(Dataset entries)
===

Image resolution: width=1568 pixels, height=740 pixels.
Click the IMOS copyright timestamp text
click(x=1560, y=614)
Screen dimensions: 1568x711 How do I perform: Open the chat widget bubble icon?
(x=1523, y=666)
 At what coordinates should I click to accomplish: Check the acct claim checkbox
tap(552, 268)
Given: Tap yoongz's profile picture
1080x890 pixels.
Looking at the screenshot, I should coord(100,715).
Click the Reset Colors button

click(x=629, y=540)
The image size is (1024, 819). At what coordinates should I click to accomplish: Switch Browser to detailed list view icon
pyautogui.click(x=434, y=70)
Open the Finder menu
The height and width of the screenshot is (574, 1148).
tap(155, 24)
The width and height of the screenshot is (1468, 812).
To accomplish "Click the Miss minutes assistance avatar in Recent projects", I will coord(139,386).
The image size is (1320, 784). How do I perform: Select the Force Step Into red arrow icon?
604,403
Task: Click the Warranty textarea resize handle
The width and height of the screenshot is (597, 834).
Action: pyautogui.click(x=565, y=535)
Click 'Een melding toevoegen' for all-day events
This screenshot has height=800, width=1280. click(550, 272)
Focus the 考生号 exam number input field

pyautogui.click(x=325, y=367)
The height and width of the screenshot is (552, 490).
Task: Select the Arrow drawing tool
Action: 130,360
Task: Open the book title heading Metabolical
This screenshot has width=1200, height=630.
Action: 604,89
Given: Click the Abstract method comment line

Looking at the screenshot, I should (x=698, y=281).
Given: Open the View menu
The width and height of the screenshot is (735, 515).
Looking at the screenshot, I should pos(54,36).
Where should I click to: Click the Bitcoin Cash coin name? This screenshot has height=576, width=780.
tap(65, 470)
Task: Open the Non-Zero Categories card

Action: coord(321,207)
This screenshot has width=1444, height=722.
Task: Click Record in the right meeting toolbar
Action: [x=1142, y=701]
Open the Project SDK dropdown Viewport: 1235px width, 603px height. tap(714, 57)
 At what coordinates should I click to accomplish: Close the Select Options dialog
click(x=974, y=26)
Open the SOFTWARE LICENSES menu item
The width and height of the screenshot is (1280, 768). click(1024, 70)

===

Requirement ▸
A complete, exact transcription of the data above is the required answer.

Response to this task ▸
Image resolution: width=1568 pixels, height=740 pixels.
Click the IMOS copyright timestamp text
click(x=1560, y=614)
Screen dimensions: 1568x711 How do I perform: Open the chat widget bubble icon?
(x=1523, y=666)
 At what coordinates should I click to accomplish: Check the acct claim checkbox
tap(552, 268)
Given: Tap yoongz's profile picture
1080x890 pixels.
Looking at the screenshot, I should coord(100,715).
Click the Reset Colors button

click(x=629, y=540)
The image size is (1024, 819). At what coordinates should I click to accomplish: Switch Browser to detailed list view icon
pyautogui.click(x=434, y=70)
Open the Finder menu
The height and width of the screenshot is (574, 1148).
tap(155, 24)
The width and height of the screenshot is (1468, 812).
To accomplish "Click the Miss minutes assistance avatar in Recent projects", I will coord(139,386).
The image size is (1320, 784). How do I perform: Select the Force Step Into red arrow icon?
604,403
Task: Click the Warranty textarea resize handle
The width and height of the screenshot is (597, 834).
Action: pyautogui.click(x=565, y=535)
Click 'Een melding toevoegen' for all-day events
This screenshot has height=800, width=1280. click(550, 272)
Focus the 考生号 exam number input field

pyautogui.click(x=325, y=367)
The height and width of the screenshot is (552, 490).
Task: Select the Arrow drawing tool
Action: 130,360
Task: Open the book title heading Metabolical
This screenshot has width=1200, height=630.
Action: 604,89
Given: Click the Abstract method comment line

Looking at the screenshot, I should (x=698, y=281).
Given: Open the View menu
The width and height of the screenshot is (735, 515).
Looking at the screenshot, I should pos(54,36).
Where should I click to: Click the Bitcoin Cash coin name? This screenshot has height=576, width=780.
tap(65, 470)
Task: Open the Non-Zero Categories card

Action: coord(321,207)
This screenshot has width=1444, height=722.
Task: Click Record in the right meeting toolbar
Action: [x=1142, y=701]
Open the Project SDK dropdown Viewport: 1235px width, 603px height. tap(714, 57)
 At what coordinates should I click to accomplish: Close the Select Options dialog
click(x=974, y=26)
Open the SOFTWARE LICENSES menu item
The width and height of the screenshot is (1280, 768). click(1024, 70)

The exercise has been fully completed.